#### [УСЛОВИЯ ЗАДАНИЯ]
Процитируйте без изменений все строки от той, что содержит «Open the apartment building listing thumbnail», и до той, что содержит «pyautogui.click(x=677, y=20)», включая обе.

Записи о расположении слов и элементов:
=-=-=
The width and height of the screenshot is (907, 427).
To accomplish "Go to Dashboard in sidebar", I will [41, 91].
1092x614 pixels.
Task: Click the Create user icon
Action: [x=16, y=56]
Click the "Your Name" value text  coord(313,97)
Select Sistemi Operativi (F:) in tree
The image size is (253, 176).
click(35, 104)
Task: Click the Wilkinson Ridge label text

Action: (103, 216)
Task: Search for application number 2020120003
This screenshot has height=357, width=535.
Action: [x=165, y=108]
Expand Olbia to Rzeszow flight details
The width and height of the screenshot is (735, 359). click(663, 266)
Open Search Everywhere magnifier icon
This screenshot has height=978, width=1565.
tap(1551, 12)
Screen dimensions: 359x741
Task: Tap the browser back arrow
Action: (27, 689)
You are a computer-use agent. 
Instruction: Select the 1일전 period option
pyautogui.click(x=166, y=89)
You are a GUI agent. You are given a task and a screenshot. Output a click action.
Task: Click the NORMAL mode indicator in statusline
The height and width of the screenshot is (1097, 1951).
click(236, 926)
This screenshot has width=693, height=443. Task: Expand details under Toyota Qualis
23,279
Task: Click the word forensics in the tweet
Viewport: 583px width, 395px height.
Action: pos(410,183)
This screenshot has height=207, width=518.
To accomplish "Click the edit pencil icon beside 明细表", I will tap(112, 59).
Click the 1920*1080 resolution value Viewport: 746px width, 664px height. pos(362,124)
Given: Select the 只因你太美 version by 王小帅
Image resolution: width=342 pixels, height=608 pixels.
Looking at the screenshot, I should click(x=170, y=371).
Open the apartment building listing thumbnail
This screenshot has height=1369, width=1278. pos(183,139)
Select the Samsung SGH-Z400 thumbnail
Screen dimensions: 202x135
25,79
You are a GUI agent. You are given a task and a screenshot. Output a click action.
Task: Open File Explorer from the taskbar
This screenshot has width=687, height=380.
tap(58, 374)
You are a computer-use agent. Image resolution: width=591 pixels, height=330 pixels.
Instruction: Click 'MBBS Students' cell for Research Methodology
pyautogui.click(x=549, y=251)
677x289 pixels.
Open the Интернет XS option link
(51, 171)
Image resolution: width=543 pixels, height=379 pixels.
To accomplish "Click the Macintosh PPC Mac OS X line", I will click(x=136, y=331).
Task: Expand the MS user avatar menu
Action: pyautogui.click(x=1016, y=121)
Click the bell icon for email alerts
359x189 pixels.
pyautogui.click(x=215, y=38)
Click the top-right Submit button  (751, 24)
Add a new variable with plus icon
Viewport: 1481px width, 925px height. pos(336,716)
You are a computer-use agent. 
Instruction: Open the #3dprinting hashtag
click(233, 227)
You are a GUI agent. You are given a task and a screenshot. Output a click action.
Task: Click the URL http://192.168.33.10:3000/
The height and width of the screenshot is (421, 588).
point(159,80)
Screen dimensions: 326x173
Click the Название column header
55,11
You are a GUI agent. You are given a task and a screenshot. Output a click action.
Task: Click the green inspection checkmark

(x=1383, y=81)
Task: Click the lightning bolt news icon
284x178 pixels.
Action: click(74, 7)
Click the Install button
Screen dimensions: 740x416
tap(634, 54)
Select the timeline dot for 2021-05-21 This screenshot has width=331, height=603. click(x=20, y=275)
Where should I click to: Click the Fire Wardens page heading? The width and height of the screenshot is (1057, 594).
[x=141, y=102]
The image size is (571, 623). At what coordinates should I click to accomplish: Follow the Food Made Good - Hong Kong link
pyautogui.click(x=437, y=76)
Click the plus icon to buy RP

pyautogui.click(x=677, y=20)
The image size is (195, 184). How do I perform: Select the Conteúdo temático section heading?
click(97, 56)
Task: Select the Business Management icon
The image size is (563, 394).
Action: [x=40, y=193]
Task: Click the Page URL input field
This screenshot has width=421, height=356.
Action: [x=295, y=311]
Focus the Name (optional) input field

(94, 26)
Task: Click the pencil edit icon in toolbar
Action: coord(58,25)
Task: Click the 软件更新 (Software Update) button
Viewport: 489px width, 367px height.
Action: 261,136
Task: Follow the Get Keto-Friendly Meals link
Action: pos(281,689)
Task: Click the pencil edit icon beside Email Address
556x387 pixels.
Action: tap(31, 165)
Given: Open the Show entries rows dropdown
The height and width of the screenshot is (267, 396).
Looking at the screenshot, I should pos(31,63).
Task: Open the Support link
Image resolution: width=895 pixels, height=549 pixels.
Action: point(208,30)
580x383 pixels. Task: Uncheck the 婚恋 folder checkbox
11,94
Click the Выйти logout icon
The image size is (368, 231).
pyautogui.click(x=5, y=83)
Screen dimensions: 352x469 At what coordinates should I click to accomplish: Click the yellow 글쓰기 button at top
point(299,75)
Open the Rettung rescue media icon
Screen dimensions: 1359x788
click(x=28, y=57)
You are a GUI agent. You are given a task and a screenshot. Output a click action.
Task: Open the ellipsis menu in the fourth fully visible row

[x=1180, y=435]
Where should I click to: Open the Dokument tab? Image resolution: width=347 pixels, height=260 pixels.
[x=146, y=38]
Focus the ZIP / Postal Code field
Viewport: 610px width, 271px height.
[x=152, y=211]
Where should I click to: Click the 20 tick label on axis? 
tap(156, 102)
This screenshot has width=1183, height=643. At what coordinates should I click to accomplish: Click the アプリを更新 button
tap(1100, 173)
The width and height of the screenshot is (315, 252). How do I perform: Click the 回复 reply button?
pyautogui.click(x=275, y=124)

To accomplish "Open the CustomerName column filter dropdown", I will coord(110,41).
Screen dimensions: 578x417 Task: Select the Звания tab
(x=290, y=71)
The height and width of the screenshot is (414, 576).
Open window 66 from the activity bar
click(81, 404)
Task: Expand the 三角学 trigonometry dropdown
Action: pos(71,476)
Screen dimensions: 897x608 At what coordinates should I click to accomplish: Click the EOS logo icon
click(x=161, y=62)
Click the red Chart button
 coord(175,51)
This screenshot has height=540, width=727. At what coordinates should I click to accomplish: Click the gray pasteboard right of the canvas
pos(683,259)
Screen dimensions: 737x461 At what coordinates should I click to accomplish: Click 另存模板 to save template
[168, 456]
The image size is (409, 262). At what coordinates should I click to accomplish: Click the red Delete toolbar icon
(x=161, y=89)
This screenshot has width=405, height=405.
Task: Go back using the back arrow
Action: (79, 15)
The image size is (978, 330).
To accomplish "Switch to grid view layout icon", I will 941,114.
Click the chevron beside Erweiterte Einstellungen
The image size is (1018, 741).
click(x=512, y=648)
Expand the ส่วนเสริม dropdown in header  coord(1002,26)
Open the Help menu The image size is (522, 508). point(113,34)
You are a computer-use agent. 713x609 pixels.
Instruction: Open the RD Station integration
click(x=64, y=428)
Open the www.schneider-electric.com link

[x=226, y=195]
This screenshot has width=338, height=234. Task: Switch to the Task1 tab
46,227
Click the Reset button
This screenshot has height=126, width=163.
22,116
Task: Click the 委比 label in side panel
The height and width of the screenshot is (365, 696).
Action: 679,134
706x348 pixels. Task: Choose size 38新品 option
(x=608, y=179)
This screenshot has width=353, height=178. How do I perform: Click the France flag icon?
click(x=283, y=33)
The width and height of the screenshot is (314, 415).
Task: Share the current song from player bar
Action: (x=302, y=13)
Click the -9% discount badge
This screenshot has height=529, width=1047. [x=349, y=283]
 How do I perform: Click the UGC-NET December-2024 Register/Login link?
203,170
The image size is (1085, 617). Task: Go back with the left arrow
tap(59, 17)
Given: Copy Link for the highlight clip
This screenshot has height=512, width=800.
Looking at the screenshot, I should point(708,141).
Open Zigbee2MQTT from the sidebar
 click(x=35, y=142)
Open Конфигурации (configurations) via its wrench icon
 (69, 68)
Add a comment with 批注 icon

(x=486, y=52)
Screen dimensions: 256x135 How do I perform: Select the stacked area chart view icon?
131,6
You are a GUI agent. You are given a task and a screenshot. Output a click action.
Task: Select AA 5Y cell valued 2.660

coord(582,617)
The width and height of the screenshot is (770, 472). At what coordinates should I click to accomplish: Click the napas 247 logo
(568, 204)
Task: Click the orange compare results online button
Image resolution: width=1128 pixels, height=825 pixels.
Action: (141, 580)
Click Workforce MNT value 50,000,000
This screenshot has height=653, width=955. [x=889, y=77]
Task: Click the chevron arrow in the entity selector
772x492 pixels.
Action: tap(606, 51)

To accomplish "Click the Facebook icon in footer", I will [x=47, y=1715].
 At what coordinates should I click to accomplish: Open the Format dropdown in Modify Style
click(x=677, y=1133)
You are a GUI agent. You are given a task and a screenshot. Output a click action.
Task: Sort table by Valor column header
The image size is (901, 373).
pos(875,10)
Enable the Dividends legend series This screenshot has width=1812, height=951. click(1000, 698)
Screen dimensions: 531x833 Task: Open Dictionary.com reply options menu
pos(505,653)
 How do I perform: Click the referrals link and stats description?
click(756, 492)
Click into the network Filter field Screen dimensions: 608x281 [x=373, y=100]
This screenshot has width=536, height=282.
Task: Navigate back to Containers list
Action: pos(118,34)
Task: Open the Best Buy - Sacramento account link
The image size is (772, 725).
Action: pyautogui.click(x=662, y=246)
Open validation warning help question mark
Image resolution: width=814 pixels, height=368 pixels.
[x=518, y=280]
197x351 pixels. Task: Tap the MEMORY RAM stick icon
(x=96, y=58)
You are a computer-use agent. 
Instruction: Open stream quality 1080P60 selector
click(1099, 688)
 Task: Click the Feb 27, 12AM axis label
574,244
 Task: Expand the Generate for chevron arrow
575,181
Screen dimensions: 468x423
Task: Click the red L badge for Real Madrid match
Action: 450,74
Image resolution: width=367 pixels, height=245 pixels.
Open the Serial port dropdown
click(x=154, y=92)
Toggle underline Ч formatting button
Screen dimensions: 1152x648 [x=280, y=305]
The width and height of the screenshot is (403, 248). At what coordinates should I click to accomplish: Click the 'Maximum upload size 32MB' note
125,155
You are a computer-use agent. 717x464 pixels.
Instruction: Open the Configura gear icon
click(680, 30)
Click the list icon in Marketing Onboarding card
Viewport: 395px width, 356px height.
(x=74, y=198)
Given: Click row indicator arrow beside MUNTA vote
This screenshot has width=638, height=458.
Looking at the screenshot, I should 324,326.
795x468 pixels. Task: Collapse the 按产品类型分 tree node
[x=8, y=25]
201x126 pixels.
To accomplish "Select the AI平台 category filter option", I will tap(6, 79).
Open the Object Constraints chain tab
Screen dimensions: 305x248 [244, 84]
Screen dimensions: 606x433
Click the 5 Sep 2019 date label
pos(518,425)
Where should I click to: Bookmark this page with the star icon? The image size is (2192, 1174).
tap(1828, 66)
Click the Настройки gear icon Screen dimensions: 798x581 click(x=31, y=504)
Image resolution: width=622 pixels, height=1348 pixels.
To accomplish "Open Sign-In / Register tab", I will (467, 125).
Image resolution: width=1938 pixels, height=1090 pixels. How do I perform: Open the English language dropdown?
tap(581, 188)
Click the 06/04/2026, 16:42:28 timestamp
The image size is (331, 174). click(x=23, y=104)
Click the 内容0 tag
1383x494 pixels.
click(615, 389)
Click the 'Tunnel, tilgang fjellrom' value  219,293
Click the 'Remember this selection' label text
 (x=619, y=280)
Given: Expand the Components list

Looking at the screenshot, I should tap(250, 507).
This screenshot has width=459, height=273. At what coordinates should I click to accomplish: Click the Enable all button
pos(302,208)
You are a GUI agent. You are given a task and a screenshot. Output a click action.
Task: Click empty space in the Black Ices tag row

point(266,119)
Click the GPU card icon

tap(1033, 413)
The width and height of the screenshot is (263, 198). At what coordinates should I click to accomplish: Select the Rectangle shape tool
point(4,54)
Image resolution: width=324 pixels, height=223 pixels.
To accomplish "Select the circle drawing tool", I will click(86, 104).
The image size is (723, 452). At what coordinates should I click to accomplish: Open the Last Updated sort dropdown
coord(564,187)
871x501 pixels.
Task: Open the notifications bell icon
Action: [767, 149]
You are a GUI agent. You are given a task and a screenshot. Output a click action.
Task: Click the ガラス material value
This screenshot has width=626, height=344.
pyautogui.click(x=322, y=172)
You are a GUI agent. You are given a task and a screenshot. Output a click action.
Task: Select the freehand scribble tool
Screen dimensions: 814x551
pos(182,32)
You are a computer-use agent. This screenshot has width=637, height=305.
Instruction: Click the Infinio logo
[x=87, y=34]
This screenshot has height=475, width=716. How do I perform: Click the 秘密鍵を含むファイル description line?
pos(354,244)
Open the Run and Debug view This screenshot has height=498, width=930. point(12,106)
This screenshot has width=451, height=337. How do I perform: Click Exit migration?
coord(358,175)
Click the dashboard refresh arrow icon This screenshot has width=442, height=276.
=-=-=
#### [ОТВЕТ К ЗАДАНИЮ]
Open the apartment building listing thumbnail
This screenshot has height=1369, width=1278. pos(183,139)
Select the Samsung SGH-Z400 thumbnail
Screen dimensions: 202x135
25,79
You are a GUI agent. You are given a task and a screenshot. Output a click action.
Task: Open File Explorer from the taskbar
This screenshot has width=687, height=380.
tap(58, 374)
You are a computer-use agent. Image resolution: width=591 pixels, height=330 pixels.
Instruction: Click 'MBBS Students' cell for Research Methodology
pyautogui.click(x=549, y=251)
677x289 pixels.
Open the Интернет XS option link
(51, 171)
Image resolution: width=543 pixels, height=379 pixels.
To accomplish "Click the Macintosh PPC Mac OS X line", I will click(x=136, y=331).
Task: Expand the MS user avatar menu
Action: pyautogui.click(x=1016, y=121)
Click the bell icon for email alerts
359x189 pixels.
pyautogui.click(x=215, y=38)
Click the top-right Submit button  (751, 24)
Add a new variable with plus icon
Viewport: 1481px width, 925px height. pos(336,716)
You are a computer-use agent. 
Instruction: Open the #3dprinting hashtag
click(233, 227)
You are a GUI agent. You are given a task and a screenshot. Output a click action.
Task: Click the URL http://192.168.33.10:3000/
The height and width of the screenshot is (421, 588).
point(159,80)
Screen dimensions: 326x173
Click the Название column header
55,11
You are a GUI agent. You are given a task and a screenshot. Output a click action.
Task: Click the green inspection checkmark

(x=1383, y=81)
Task: Click the lightning bolt news icon
284x178 pixels.
Action: click(74, 7)
Click the Install button
Screen dimensions: 740x416
tap(634, 54)
Select the timeline dot for 2021-05-21 This screenshot has width=331, height=603. click(x=20, y=275)
Where should I click to: Click the Fire Wardens page heading? The width and height of the screenshot is (1057, 594).
[x=141, y=102]
The image size is (571, 623). At what coordinates should I click to accomplish: Follow the Food Made Good - Hong Kong link
pyautogui.click(x=437, y=76)
Click the plus icon to buy RP

pyautogui.click(x=677, y=20)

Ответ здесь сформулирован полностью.